銀行からの融資については、当然ながら「借りた分だけきっちり返さなければならない」という義務が生じます。
しかしこれとは別に、借りるのではなく「会社に投資してもらう」形での資本導入を活用する手段もあります。これが「ベンチャーキャピタル(以下VC)」と呼ばれるものです。

ベンチャー企業に対して、投資という形で資金をもたらすVC。国内では独立系のほか、銀行や証券会社といった金融系のVCが中心となりますが、商社や事業会社による参入も多くなっています。

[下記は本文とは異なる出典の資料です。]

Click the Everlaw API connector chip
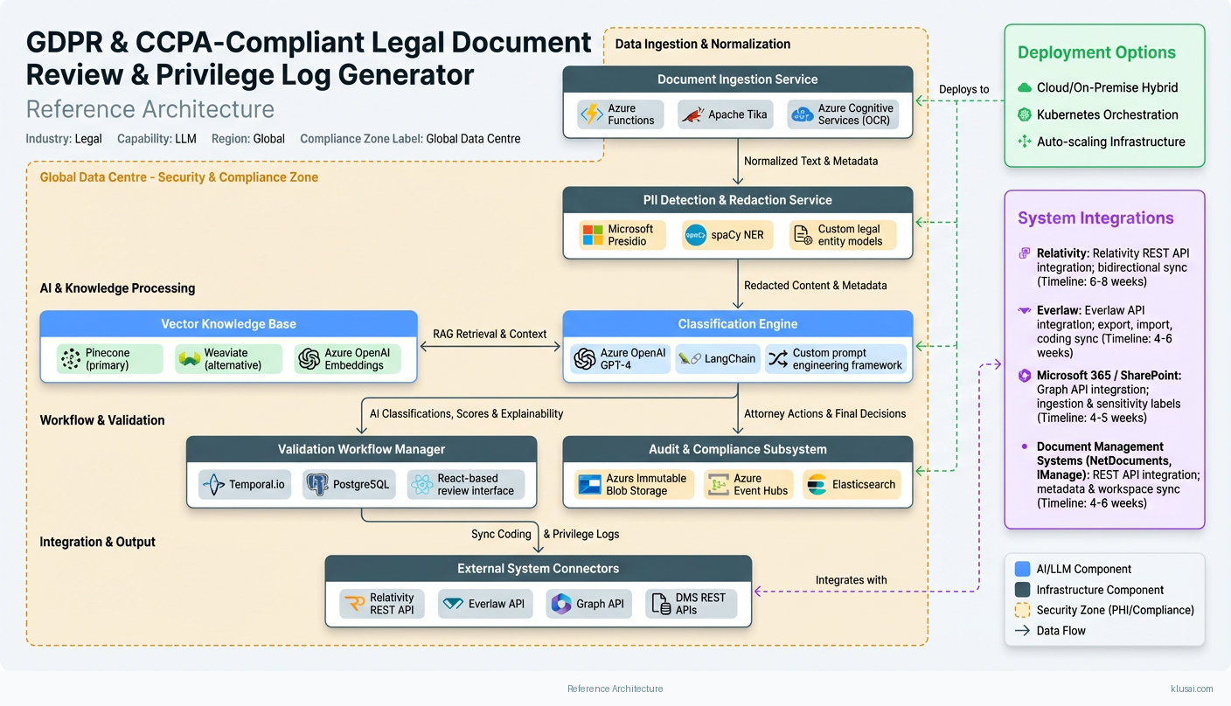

株式の取得による資金提供、つまり融資ではなく「出資」することが、VCの持つ大きな特徴となります(エンジェルと呼ばれる出資者にも共通する部分があります)。出資を受けた会社は直接的な返済をするのではなく、株式公開した際に発生する上場益などによってVCに還元をもたらすこととなります。

単なるお金の貸し借りではないということから、着目すべき点となるのは「VCにとってのリスク」です。VCは出資先となるベンチャー企業の事業計画からその将来性をしっかりと見極め、出資するか、しないか、つまりは「その会社の株主になるか、ならないか」を判断することになります。そして株主となった以上、出資した会社に万が一のことがあった場合、その損失はVCにも深く関わってくるのです。

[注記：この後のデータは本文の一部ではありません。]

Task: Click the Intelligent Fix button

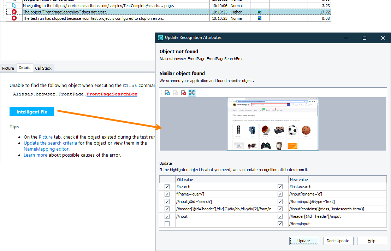Action: point(31,111)
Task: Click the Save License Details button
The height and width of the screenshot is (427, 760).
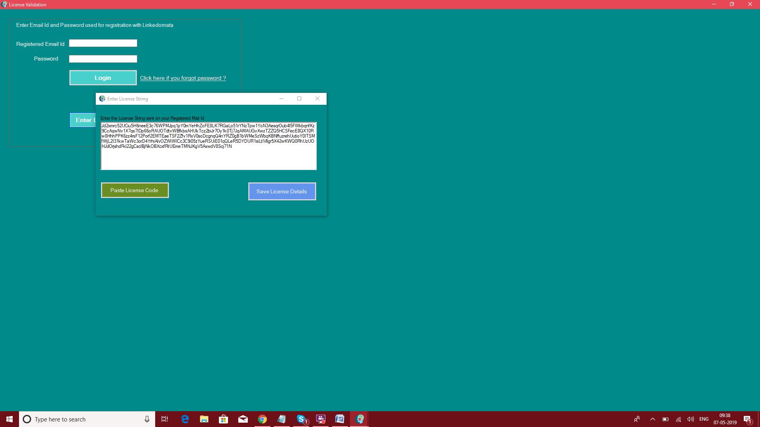Action: (282, 191)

出資を受けるためには「将来的に株式公開を計画している」ことが大前提となりますが、VCは投資会社の枠組みとなりますので、出資を決定する上での厳しい審査は避けて通ることができません。さらには出資後も株主となりますので、会社経営に対しての関与も少なからず考えられます。(ちなみに、経営への関与を受けない約束で出資を行う「サイレントVC」という形式もあります)。

事業計画書の内容はもちろんのこと、交渉の際にはVCに対して「計画通りに間違いなく、物事を運べる」ということを示すだけの説得力も必要となります。

しかし設立2年目ともなれば、1年目の実績も含めてより具体的な事業の方向性、さらには上場に向けてのより明確なプランニングをアピールすることもできるでしょう。

成長志向の強さを、現実味のある計画の中に表すことでVCからの資金提供にこぎつけられれば、会社の安定経営のみならず、この先、業績を大きく伸ばしていくための足掛かりも確かなものとなるわけです。